DIRECTIONS
In the listing below, locate the line containing "At what coordinates should I click to accomplish: Open the 1" and the line containing "Given: Go to Find a Job page". Output both of them and every line between, exactly as written, and nothing more.

=== Section Start ===

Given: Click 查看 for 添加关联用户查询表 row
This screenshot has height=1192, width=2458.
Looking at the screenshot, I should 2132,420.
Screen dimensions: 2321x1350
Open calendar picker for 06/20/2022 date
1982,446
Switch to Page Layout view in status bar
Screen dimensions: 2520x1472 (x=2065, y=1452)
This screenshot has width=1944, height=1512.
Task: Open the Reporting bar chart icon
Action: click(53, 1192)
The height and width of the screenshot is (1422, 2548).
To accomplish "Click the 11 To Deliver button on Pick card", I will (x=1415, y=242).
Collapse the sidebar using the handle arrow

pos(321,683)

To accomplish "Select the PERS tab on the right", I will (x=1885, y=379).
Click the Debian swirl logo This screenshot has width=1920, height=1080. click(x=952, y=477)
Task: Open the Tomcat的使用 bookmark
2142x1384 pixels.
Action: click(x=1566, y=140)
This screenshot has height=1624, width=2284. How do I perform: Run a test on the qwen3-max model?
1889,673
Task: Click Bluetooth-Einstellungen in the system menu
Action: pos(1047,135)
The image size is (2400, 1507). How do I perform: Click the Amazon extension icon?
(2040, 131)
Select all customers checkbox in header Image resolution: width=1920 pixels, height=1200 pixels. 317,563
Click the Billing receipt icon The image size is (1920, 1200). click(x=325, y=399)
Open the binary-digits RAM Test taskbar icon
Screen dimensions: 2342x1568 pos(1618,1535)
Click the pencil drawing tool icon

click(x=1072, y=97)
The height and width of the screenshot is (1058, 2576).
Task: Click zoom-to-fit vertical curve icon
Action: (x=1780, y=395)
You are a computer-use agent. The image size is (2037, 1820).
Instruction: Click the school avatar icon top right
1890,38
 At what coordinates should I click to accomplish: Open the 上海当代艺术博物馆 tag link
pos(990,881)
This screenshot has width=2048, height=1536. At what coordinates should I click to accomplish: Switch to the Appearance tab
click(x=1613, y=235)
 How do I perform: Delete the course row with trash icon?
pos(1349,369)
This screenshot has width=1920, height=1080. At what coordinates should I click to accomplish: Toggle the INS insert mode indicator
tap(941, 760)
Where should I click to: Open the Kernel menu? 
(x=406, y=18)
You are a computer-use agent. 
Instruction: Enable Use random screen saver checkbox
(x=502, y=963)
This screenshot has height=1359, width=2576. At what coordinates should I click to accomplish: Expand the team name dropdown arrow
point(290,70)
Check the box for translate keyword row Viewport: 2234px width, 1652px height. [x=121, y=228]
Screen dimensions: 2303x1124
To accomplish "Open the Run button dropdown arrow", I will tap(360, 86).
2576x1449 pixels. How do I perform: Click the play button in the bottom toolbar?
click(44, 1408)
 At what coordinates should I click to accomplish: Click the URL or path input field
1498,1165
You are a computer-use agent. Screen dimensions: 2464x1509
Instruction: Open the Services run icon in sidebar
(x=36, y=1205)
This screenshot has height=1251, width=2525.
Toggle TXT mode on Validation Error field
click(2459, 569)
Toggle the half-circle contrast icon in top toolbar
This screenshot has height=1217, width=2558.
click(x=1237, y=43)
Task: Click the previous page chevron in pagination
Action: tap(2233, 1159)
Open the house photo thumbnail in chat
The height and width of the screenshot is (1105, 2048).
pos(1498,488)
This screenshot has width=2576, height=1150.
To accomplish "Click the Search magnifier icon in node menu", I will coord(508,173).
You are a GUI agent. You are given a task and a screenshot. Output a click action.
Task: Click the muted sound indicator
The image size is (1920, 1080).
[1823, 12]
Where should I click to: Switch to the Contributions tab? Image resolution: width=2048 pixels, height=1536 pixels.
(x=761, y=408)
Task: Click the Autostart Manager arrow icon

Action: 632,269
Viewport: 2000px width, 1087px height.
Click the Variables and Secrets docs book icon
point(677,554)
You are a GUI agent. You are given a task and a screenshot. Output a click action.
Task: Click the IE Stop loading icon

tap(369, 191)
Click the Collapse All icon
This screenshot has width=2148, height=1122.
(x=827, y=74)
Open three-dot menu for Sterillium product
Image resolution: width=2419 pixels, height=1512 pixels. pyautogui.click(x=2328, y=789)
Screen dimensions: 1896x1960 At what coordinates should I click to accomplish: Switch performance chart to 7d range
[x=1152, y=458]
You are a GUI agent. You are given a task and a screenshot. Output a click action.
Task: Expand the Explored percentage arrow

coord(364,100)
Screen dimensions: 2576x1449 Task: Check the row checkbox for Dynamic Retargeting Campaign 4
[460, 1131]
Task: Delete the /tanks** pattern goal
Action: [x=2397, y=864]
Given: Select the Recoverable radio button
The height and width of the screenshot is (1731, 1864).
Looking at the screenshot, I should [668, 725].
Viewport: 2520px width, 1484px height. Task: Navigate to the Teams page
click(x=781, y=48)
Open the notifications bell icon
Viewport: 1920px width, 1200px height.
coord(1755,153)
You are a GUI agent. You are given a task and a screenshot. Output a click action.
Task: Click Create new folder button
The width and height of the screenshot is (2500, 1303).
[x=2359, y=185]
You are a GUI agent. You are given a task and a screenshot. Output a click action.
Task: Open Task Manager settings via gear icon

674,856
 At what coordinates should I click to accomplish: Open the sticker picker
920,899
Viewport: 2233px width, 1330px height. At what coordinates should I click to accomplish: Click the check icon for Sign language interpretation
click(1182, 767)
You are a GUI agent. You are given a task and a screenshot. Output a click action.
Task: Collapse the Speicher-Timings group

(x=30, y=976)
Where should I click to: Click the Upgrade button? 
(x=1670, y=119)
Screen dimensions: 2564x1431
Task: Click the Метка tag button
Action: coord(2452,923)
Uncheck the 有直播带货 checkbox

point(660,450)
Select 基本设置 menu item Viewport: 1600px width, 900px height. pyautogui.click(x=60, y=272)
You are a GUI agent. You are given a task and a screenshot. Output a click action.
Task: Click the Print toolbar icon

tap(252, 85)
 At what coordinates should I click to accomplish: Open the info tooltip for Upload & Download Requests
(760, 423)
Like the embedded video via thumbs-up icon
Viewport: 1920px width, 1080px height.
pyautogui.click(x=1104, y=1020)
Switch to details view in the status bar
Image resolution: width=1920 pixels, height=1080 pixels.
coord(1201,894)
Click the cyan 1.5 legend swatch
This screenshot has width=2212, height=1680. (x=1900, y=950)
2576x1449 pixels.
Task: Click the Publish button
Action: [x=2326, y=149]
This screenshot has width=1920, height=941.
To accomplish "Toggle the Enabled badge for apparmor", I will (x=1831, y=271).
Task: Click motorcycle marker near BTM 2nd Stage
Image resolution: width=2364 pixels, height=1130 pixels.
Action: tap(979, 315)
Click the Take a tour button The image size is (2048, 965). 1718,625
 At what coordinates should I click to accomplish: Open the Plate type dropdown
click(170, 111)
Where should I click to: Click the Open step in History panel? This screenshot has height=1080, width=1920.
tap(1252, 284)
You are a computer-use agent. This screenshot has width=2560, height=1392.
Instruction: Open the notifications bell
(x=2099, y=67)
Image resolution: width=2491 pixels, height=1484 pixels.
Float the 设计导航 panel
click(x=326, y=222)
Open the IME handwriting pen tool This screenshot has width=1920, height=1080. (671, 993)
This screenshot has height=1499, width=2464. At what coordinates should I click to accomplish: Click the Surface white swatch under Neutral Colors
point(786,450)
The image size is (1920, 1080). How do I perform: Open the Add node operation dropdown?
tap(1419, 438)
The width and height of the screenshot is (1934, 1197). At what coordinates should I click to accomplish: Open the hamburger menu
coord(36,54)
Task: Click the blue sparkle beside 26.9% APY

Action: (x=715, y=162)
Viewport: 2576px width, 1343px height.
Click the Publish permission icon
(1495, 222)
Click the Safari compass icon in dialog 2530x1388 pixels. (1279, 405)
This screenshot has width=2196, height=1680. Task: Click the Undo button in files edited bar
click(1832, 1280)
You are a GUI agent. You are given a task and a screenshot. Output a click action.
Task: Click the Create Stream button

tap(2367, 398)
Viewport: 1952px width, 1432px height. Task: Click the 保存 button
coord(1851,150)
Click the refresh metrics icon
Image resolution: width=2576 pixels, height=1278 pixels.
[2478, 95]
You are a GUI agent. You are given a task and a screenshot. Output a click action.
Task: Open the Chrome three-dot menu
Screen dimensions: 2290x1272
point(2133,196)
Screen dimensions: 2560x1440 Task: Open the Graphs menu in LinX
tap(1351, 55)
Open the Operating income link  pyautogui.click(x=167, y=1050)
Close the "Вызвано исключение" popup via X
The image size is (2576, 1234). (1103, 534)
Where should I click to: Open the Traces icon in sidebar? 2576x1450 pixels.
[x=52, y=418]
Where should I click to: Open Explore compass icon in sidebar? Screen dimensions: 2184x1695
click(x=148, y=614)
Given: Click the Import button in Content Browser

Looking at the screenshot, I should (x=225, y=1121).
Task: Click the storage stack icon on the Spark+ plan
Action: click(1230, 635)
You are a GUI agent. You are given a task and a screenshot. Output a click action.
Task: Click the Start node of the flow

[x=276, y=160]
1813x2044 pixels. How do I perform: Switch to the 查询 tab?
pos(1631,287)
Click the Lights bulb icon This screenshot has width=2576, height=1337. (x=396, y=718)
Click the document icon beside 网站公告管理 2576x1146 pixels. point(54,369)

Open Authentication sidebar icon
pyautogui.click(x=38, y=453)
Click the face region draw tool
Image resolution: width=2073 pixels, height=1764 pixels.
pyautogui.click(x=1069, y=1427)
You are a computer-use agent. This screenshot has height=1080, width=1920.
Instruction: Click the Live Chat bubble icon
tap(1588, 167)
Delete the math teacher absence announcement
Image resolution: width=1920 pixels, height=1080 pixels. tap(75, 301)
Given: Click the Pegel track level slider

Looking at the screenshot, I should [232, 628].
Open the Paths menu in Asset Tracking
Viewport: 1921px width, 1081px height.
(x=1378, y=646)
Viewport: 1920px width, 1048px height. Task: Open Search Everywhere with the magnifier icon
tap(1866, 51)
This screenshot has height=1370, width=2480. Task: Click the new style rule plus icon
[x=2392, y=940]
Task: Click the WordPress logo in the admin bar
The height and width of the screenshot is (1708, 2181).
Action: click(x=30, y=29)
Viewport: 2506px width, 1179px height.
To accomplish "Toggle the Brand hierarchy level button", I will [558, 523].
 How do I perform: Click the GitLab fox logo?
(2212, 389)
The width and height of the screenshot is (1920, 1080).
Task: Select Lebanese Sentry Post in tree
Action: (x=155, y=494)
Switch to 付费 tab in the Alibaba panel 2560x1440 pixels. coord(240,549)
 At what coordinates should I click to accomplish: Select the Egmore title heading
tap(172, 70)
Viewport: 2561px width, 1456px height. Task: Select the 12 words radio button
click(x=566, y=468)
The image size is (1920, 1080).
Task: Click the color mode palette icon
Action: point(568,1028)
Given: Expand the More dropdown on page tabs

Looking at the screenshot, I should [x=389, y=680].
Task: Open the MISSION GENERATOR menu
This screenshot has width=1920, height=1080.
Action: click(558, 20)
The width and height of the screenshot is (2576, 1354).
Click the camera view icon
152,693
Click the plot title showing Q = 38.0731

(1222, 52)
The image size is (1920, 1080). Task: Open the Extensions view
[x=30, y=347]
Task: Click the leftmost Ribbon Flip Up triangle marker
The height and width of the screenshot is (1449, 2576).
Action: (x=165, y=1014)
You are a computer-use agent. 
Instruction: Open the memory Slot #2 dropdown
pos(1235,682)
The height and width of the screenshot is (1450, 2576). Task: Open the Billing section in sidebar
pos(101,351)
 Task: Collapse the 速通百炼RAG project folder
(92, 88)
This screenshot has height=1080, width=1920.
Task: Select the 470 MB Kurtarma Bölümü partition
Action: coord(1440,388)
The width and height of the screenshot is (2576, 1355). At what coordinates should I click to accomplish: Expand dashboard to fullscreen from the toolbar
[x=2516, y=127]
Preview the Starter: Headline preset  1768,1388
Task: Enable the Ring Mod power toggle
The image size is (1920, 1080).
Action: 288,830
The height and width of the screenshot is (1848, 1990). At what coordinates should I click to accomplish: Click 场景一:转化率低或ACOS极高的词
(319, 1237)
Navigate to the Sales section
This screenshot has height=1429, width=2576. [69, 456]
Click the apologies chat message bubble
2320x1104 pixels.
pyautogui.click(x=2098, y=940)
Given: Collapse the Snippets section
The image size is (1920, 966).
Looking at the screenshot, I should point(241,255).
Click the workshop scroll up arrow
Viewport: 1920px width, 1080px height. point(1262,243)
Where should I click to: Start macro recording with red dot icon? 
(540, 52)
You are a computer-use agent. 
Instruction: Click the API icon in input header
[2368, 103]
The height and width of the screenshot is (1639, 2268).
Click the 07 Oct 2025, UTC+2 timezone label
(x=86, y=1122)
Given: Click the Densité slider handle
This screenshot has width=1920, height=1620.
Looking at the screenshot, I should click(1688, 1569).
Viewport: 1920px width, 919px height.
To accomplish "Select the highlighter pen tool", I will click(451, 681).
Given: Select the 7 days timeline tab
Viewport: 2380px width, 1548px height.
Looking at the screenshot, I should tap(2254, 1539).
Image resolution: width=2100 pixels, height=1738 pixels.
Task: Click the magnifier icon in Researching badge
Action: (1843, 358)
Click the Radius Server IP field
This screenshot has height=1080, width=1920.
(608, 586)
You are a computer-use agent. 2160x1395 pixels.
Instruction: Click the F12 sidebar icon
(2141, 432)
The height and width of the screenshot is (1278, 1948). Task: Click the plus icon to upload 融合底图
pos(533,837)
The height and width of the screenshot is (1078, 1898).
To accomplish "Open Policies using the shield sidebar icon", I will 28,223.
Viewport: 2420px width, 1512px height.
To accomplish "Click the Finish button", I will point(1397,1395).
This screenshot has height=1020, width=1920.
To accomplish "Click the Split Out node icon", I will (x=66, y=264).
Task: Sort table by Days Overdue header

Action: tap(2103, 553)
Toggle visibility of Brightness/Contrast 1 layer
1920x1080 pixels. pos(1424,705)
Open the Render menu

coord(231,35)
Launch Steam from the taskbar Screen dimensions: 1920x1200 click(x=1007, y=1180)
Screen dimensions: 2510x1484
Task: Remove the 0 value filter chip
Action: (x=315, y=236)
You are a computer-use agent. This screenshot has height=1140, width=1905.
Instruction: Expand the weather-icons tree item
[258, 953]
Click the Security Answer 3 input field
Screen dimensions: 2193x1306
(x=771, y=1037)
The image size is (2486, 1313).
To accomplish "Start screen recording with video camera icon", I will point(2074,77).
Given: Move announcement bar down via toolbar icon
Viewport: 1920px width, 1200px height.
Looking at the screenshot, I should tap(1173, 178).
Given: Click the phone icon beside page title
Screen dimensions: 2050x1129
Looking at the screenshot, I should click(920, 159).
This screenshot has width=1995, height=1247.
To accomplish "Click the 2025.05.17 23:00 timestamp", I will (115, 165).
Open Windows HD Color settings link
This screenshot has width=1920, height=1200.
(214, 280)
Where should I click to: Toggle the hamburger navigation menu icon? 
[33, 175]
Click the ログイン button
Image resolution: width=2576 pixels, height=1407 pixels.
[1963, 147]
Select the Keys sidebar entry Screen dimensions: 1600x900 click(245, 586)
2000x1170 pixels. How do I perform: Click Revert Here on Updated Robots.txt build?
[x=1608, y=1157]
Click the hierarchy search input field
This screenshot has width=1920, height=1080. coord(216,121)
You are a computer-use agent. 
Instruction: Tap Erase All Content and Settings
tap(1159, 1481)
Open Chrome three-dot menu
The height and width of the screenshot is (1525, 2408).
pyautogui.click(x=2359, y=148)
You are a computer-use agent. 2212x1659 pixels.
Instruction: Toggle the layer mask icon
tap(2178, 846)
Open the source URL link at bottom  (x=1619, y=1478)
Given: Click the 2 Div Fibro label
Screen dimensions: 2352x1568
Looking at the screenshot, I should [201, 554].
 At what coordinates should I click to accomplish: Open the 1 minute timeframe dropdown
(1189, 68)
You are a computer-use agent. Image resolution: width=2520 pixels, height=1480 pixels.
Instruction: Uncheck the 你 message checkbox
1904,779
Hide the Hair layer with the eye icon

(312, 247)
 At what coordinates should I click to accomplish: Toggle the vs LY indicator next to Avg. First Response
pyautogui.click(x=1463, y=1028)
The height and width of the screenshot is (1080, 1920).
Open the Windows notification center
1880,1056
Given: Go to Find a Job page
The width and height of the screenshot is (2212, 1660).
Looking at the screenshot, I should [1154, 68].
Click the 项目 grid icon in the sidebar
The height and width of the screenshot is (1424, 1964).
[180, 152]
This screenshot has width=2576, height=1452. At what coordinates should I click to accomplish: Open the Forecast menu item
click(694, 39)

=== Section End ===

TASK OUTPUT
 At what coordinates should I click to accomplish: Open the 1 minute timeframe dropdown
(1189, 68)
You are a computer-use agent. Image resolution: width=2520 pixels, height=1480 pixels.
Instruction: Uncheck the 你 message checkbox
1904,779
Hide the Hair layer with the eye icon

(312, 247)
 At what coordinates should I click to accomplish: Toggle the vs LY indicator next to Avg. First Response
pyautogui.click(x=1463, y=1028)
The height and width of the screenshot is (1080, 1920).
Open the Windows notification center
1880,1056
Given: Go to Find a Job page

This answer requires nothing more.